“秦副校长,你这样就有些过分了吧,我们陪你喝可以,但喝不了这么多,你也不能硬逼着我们啊。”
苏嫣儿胡思乱想之时,有人还是壮着胆,把心中的不服说了出来,可能是太过于着急,连对方姓秦都忘了,更是把刚才饭店负责人是怎样的诚惶诚恐,如履薄冰,都抛在了脑后。
“过分?我提议大家散席,你们一个个振振有词,我有说过你们过分吗?至于逼迫,那更是无稽之谈!我可一早就说得很清楚,要喝酒可以,但喝酒的规矩由我来定,你们反对了吗?”秦怀元冷冷地驳斥,随后慢悠悠地坐下,眼神却给了旁边都快吓傻了的两个服务生,一个上酒的暗示。

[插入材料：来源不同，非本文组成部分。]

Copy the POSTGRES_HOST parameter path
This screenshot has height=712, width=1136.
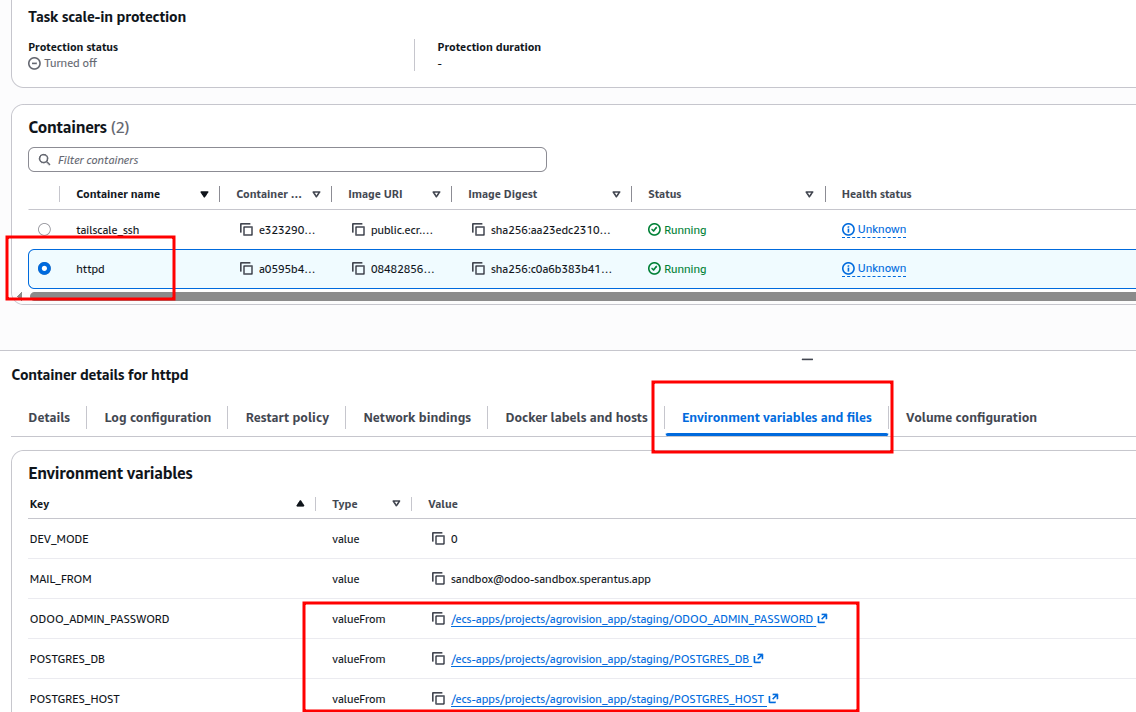pos(438,699)
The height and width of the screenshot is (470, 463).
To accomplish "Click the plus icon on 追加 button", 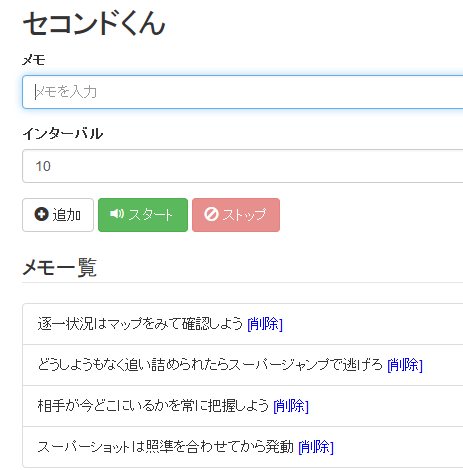I will (41, 214).
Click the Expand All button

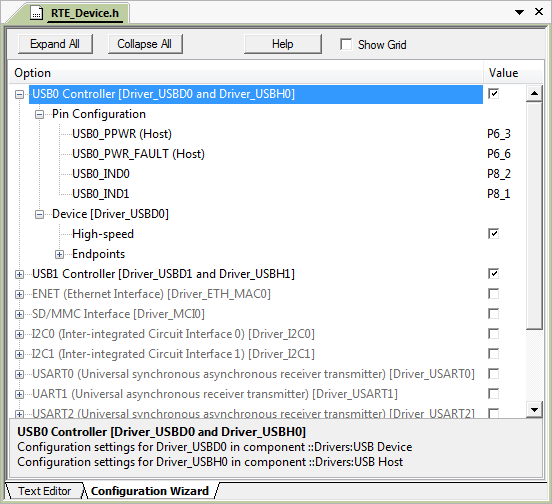55,44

两人倒算是机灵,很快从凌乱中回过神,开始手脚麻利地把酒一瓶瓶打开,按照秦怀元刚才所说,其中五人每人身前放了三瓶,而秦怀元前面共摆了五瓶。
一阵醇厚的酒香萦绕在众人鼻前,也弥漫在整个包厢,仿佛寒冬的火炉里燃烧着果木,又如同熟透的果实散发出的甘甜芬芳,连不爱喝酒的苏嫣儿都有些陶醉。
咦,好像症状轻微了不少?苏嫣儿这才醒觉,虽然敏感之处依然好似在被撩拨,但已经到了勉强可以忍受的地步。

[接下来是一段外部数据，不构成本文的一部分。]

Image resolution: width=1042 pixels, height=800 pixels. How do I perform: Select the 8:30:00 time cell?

她真的想干脆把耳朵堵上完全堵上,可她不敢,要是一会儿有人叫她的话,她跟聋了似的,肯定会被别人发现了端倪,而这种行为,对于任何人来说都会被视为大不敬。
无论如何,身体的不堪得以缓解,苏嫣儿还是悄悄松了口气。
只是五个前面摆着极品佳酿的人,此刻却面如死灰,如同在面对着致命的毒酒。
“来吧,别客气,咱们先一人一瓶,稍后你们干一瓶,我干两瓶。”秦怀元说着随手拿过一瓶,抬起到嘴边,“滋”的一声,瓶中酒如同一道水箭直冲入他嘴中,几乎没有任何停滞,只一会儿,一整瓶酒便被他喝得一滴不剩。
“砰!”秦怀元把空瓶往饭桌上重重一撂,嘴角勾着一抹令人寻味的笑意:“我先干为敬了,现在,轮到你们了。”